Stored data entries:
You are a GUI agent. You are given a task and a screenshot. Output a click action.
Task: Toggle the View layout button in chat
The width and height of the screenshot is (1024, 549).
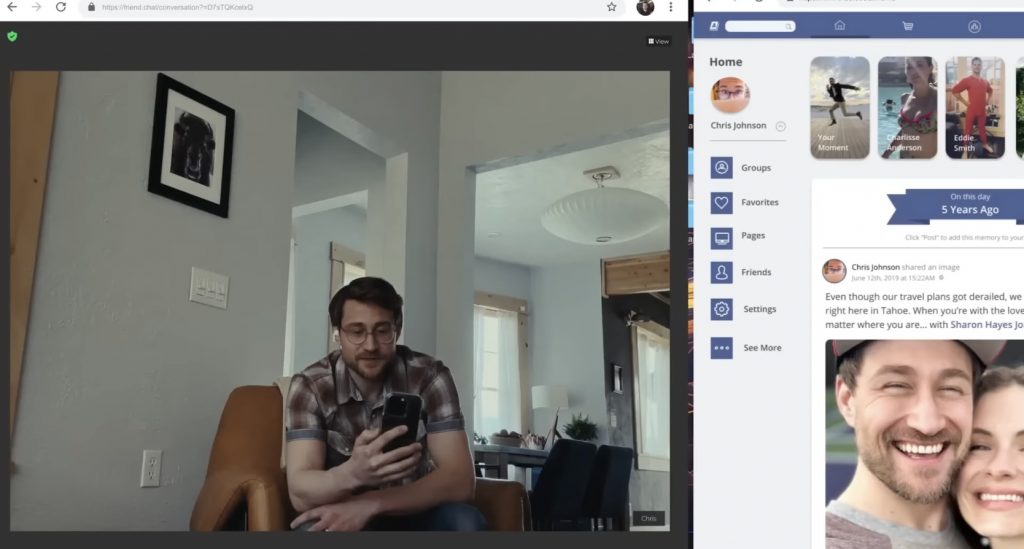[x=658, y=41]
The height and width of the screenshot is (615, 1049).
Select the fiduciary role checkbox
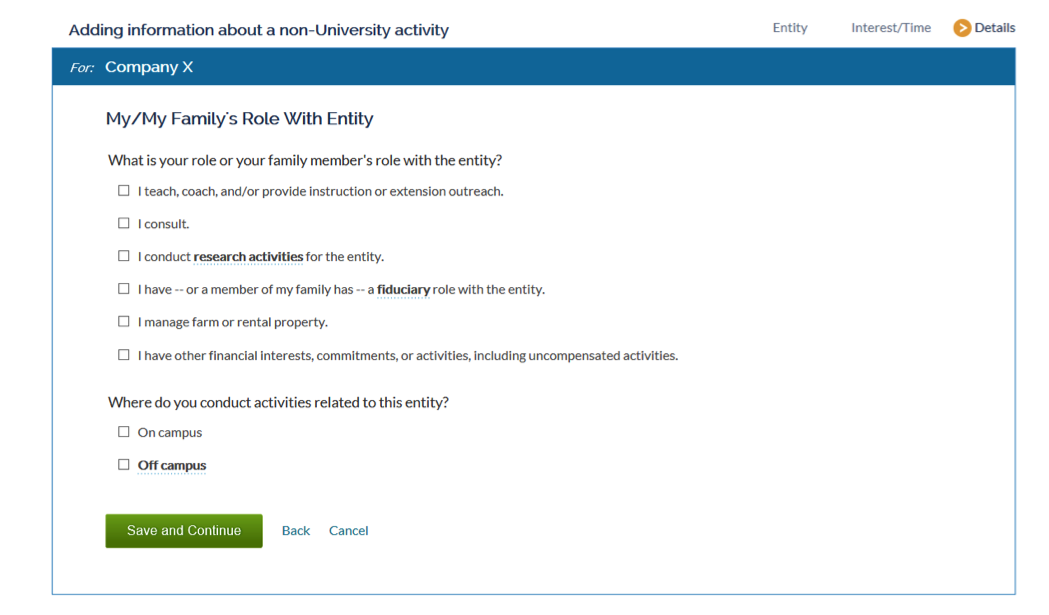pos(124,288)

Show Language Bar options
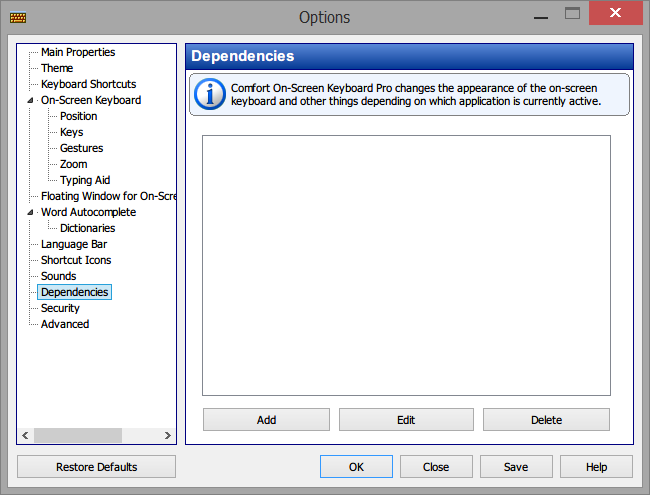(x=74, y=244)
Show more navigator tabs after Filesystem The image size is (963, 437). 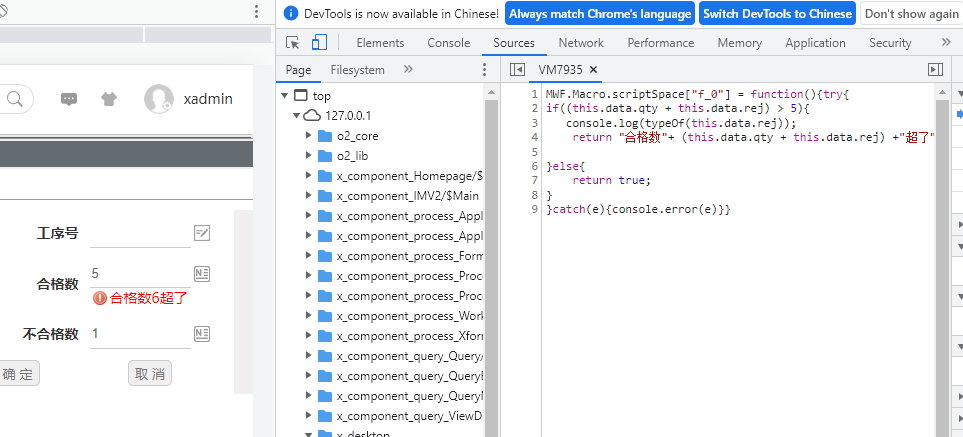(408, 70)
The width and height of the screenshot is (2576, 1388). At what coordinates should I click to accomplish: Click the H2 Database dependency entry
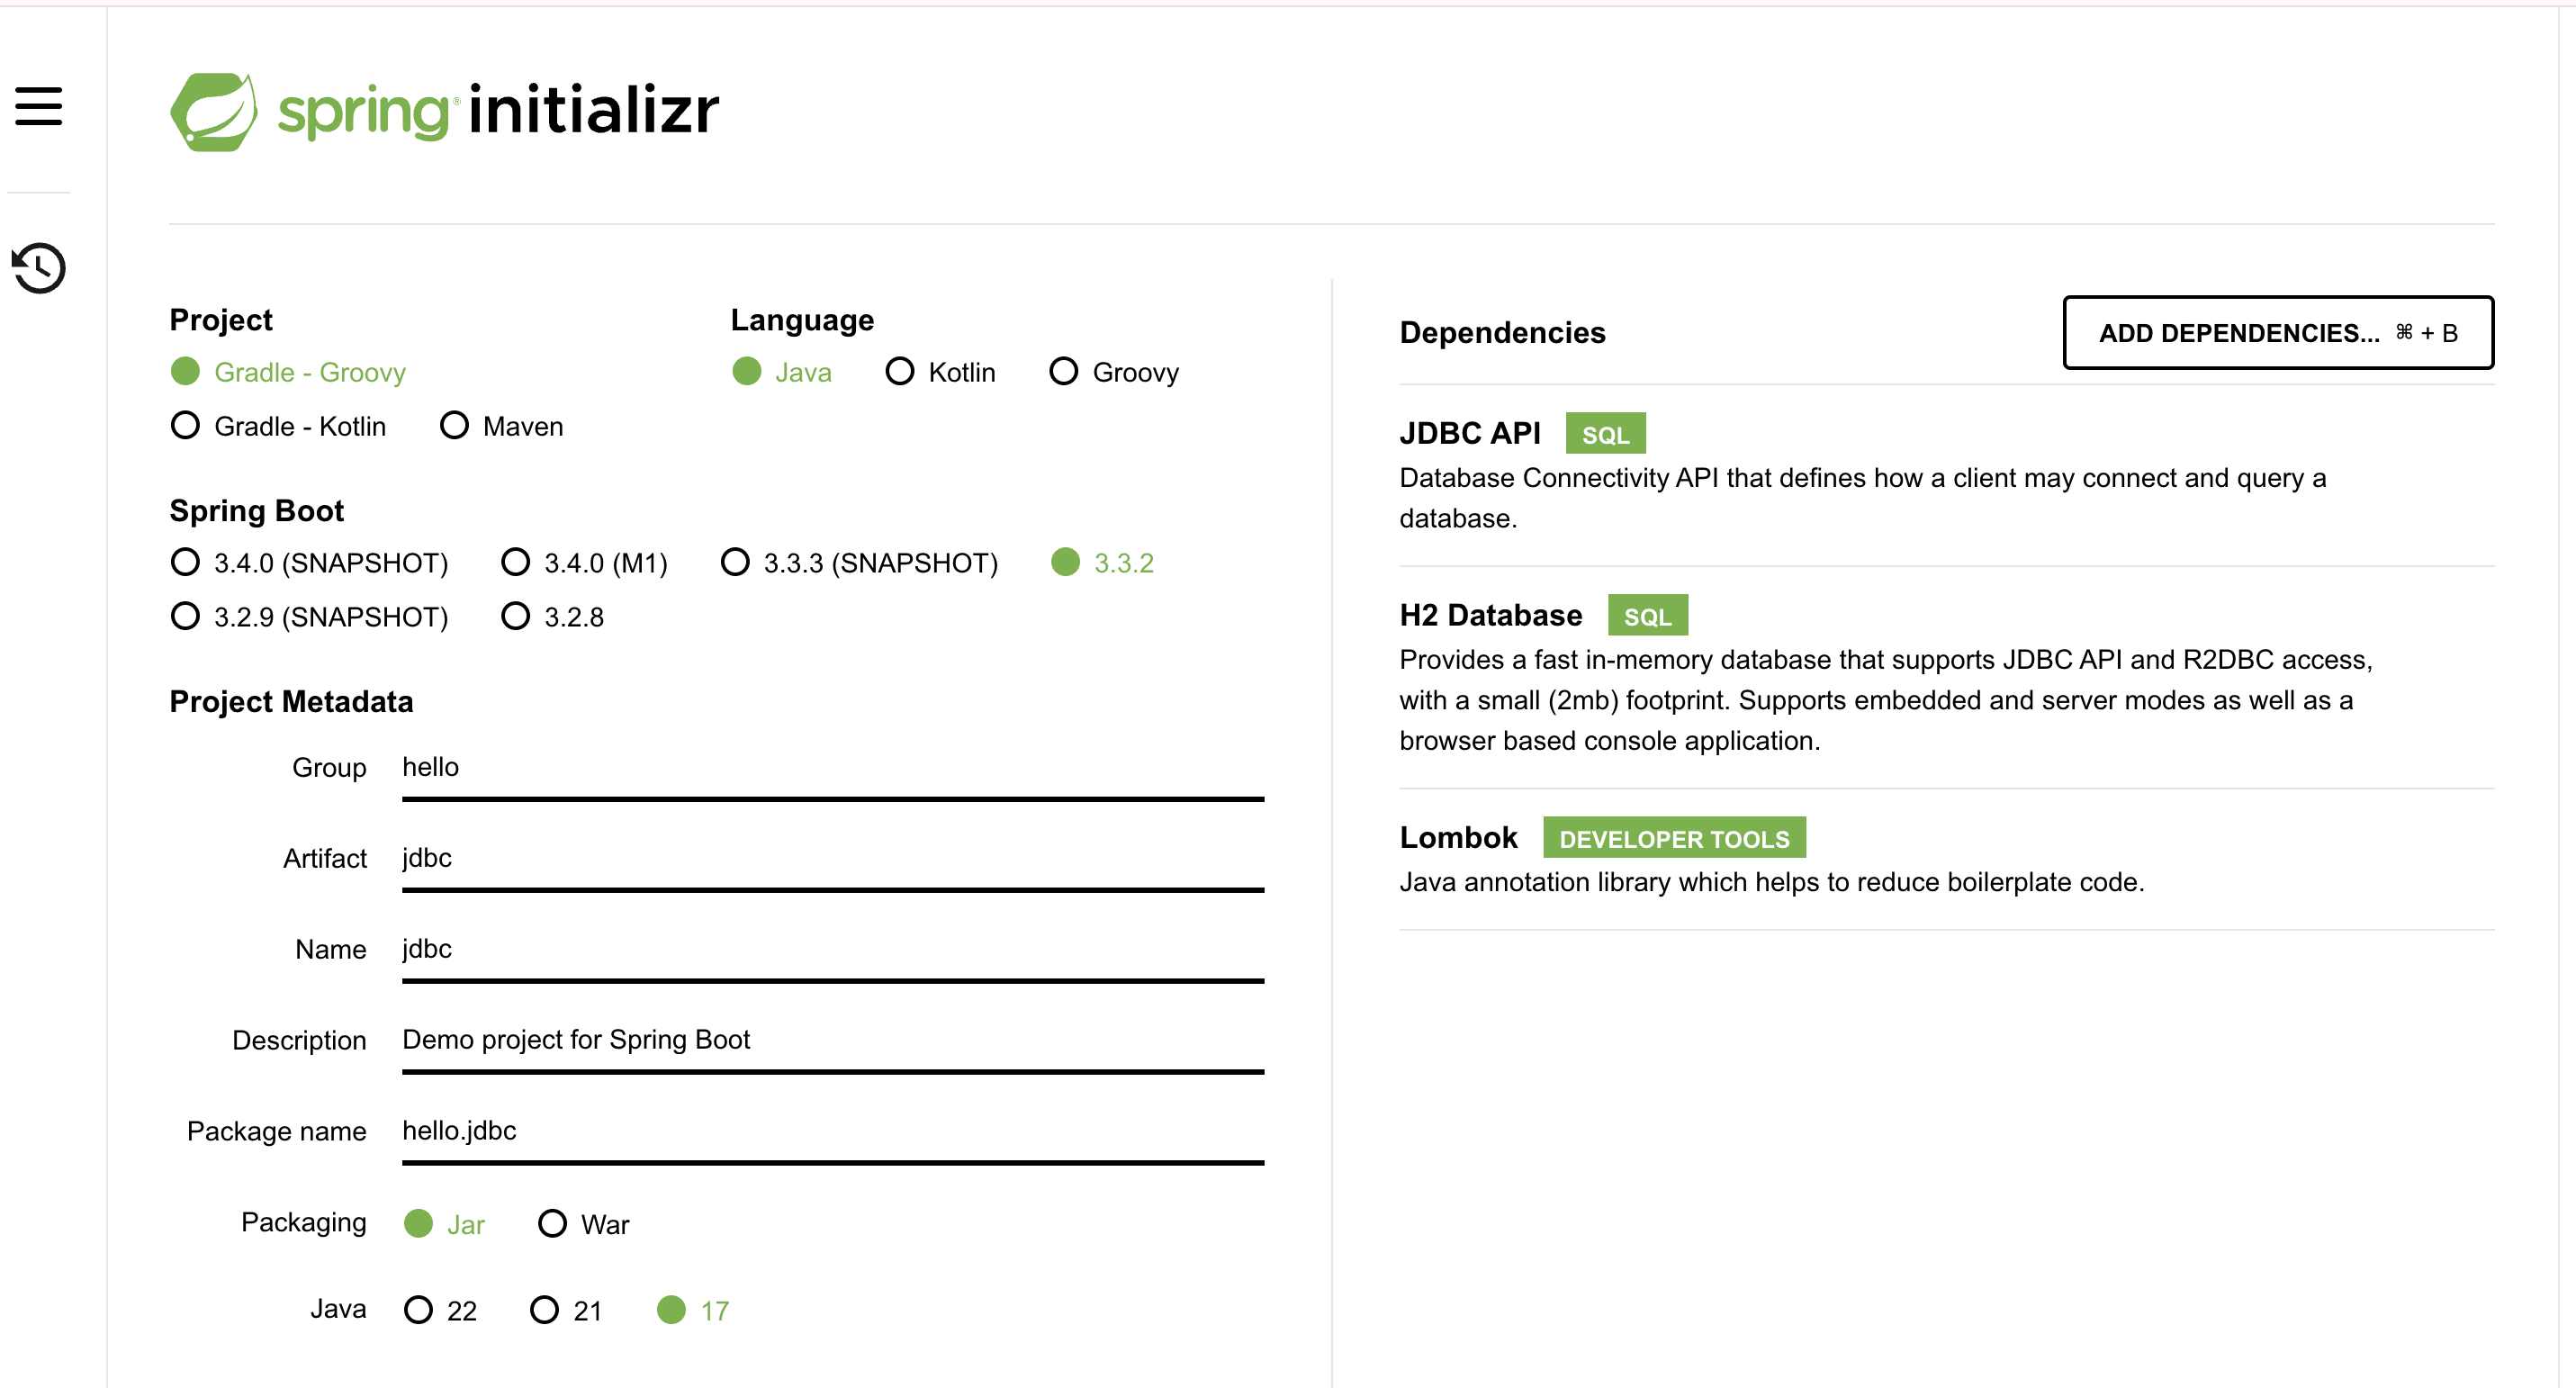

What the exercise asks: What lines in the data above contain the word "click"? Show them all.

Response area:
You are a GUI agent. You are given a task and a screenshot. Output a click action.
The width and height of the screenshot is (2576, 1388). At what coordinates should I click to accomplish: Click the H2 Database dependency entry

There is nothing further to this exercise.